Iran has significantly expanded its intervention and is ready to transform Iraq into a proxy, a report said.
The Center for New Politics and Policy asserted that Iran was filling the vacuum left by the U.S. military withdrawal from Iraq. In a report titled "Iraq's Shi'a Leadership Crisis and the Iranian End Game," the Washington-based center said Iran was using both Shi'ite and Sunni militias to destabilize Iraq to prevent the emergence of a pro-U.S. government in Baghdad.
"Teheran is now transitioning to a post-U.S. occupation end game strategy — the transformation of Iraq into an Iranian proxy state," the report, authored by senior fellow Webster Brooks, said.
The Iranian effort has been led by the Islamic Revolutionary Guard Corps.

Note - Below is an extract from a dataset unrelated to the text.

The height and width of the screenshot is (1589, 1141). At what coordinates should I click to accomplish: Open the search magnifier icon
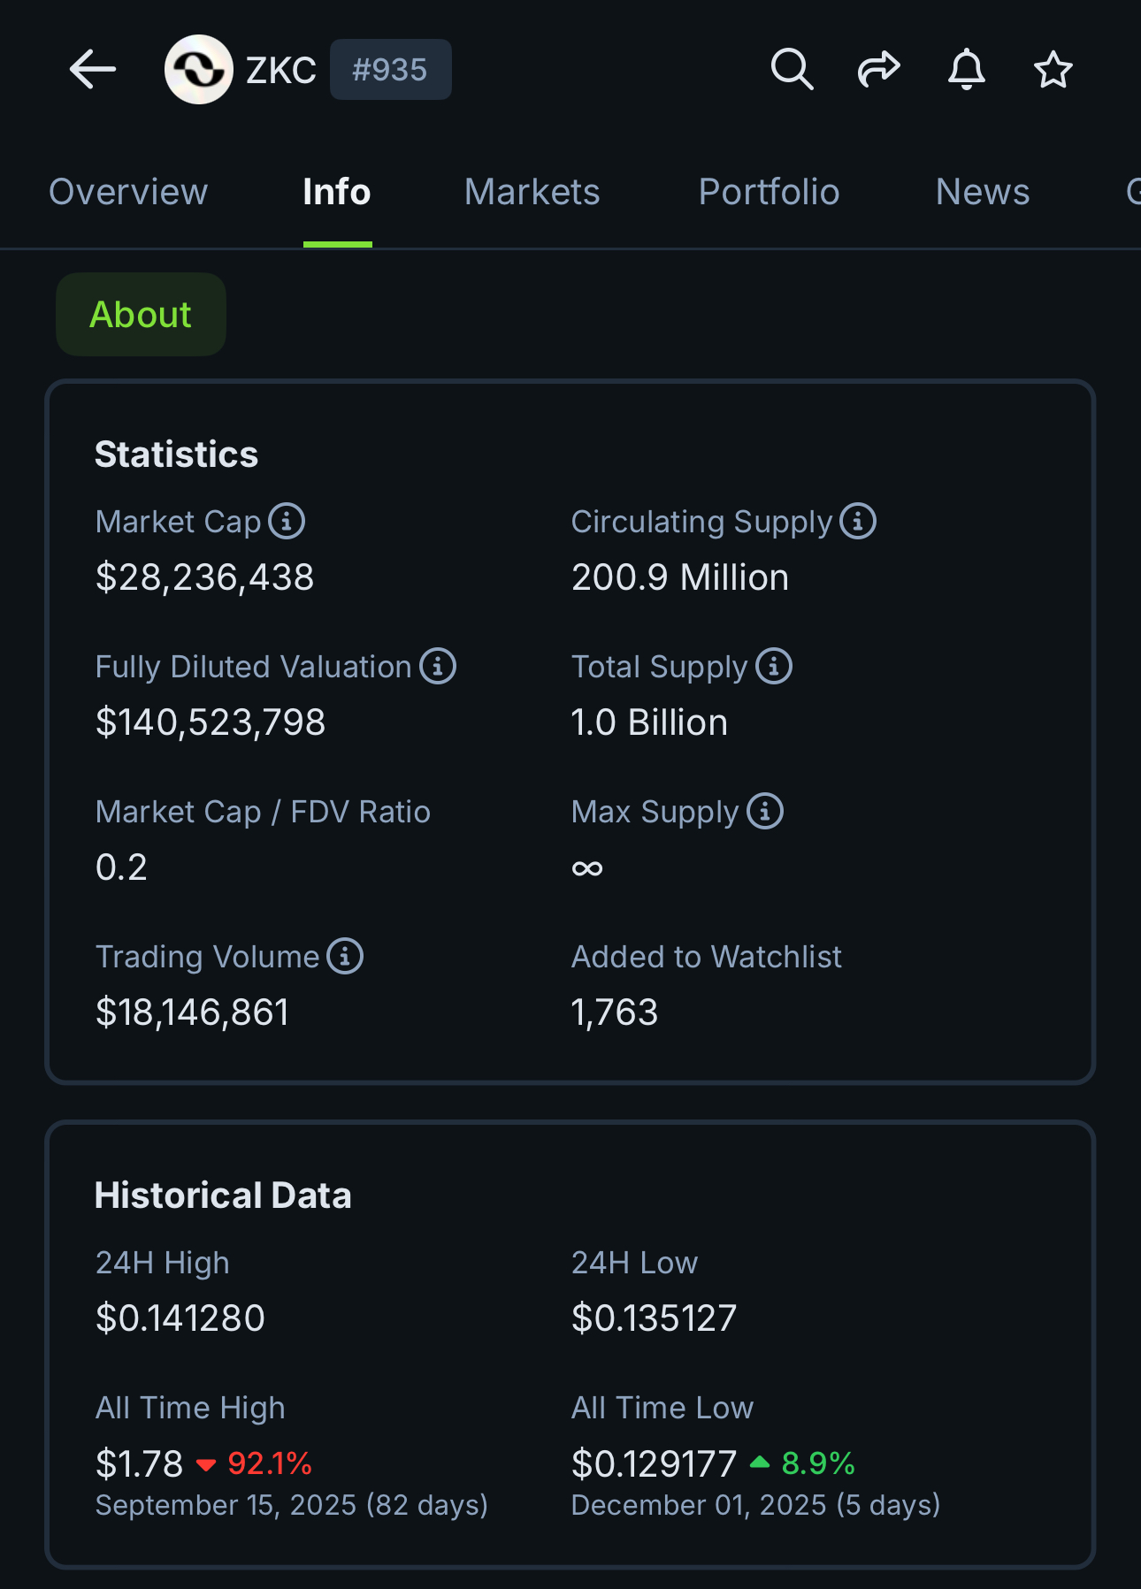pyautogui.click(x=792, y=69)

In June 2010, IRGC was said to have replaced its Quds Force commander Qassim Suleimani with Iranian parliamentary speaker Ali Larijani. IRGC also helped force the dismissal of Iranian ambassador Hassan Kazemi-Qomi and replaced him with former Quds commander Hassan Danafor.
The report said Iraq was likely to resolve its eight-month-old political stalemate by forming a non-Shi'ite government coalition led by Iyad Alawi, once deemed the most likely successor of then-President Saddam Hussein. Teheran was expected to pressure lame duck Prime Minister Nour Al Maliki to resign.

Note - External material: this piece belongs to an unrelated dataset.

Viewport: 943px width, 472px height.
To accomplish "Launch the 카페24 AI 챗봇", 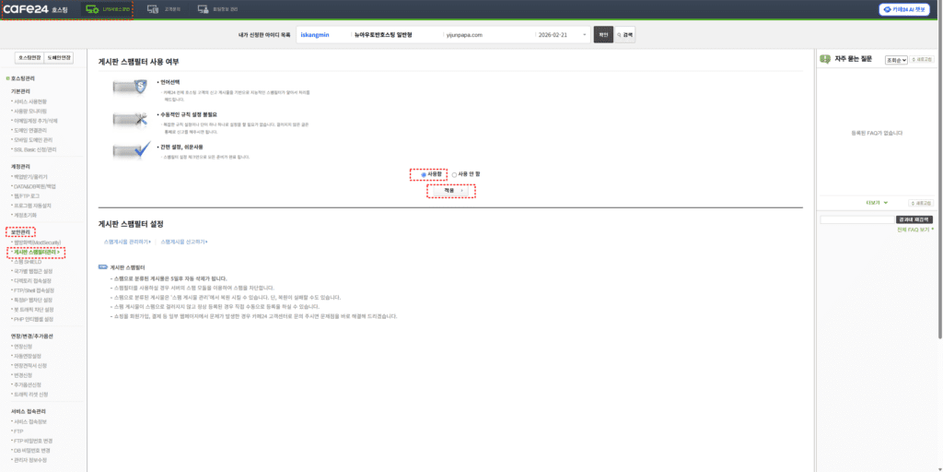I will pos(903,9).
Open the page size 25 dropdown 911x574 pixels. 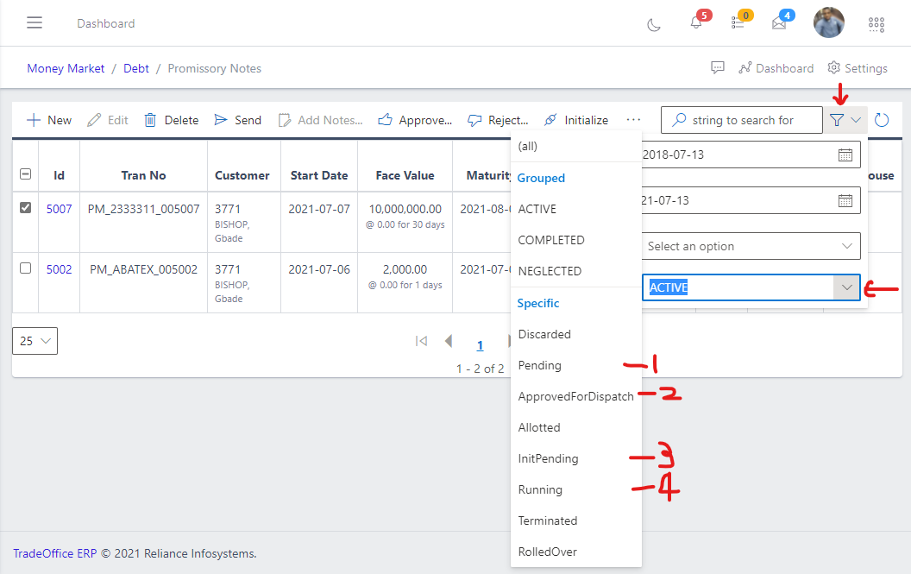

"The key to Iran's short-term success is removing Nouri Al Maliki as prime minister and coopting Iyad Alawi in a leadership role that minimizes his ability to threaten Iran's strategic interests," the report said.

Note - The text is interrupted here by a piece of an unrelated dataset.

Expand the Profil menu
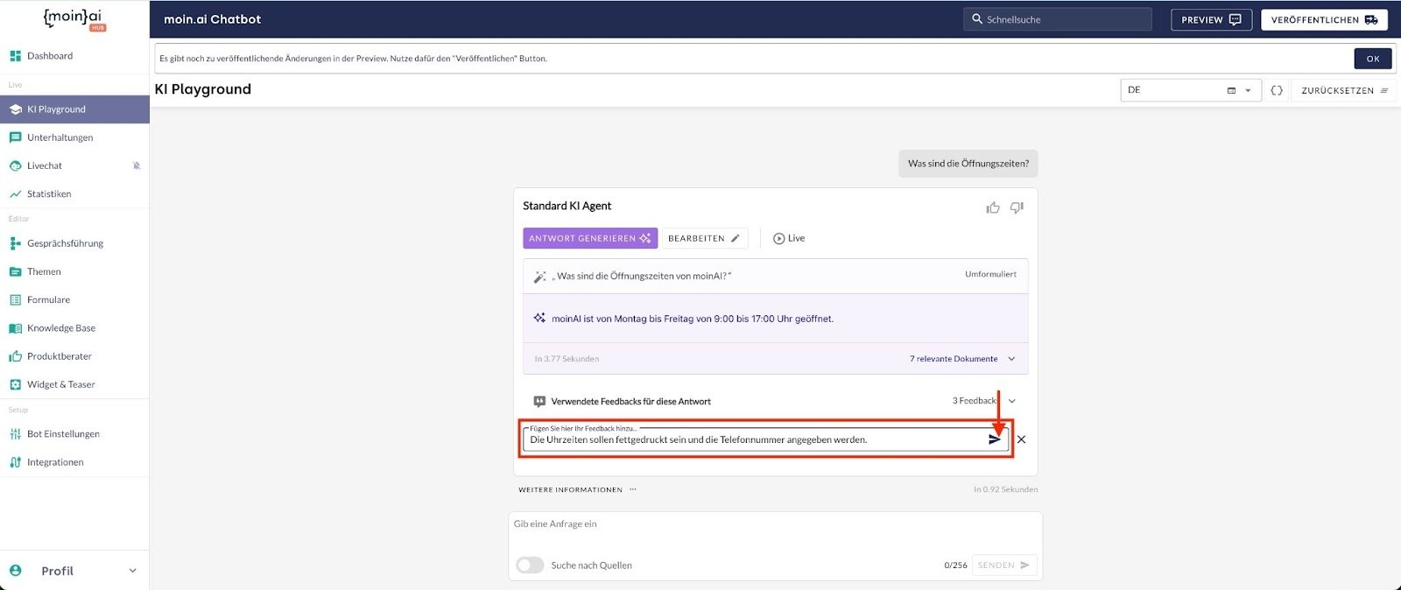coord(133,571)
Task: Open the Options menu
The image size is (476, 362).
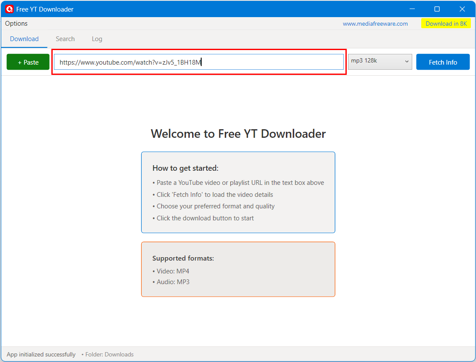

[On Nov. 11, Iraqi parliamentarians agreed to support Al Maliki for another four-year term. Parliamentarians said Sunni groups would ensure that Al Maliki would achieve a majority for the proposed government.]
The report said Iran intended to shape Iraq's next coalition that would push Alawi or Al Maliki into an alliance. Another goal was for Iran to deploy its proxies to control what the report termed "critical areas of Iraq's new government." Alawi heads the Iraqiya party and Maliki leads the Shi'ite dominated Iraqi National Alliance (INA).
"While there are many contentious issues involving an alliance between the INA and Iraqiya, Iran's primary concern is who will control the military, internal security and intelligence forces," the report said.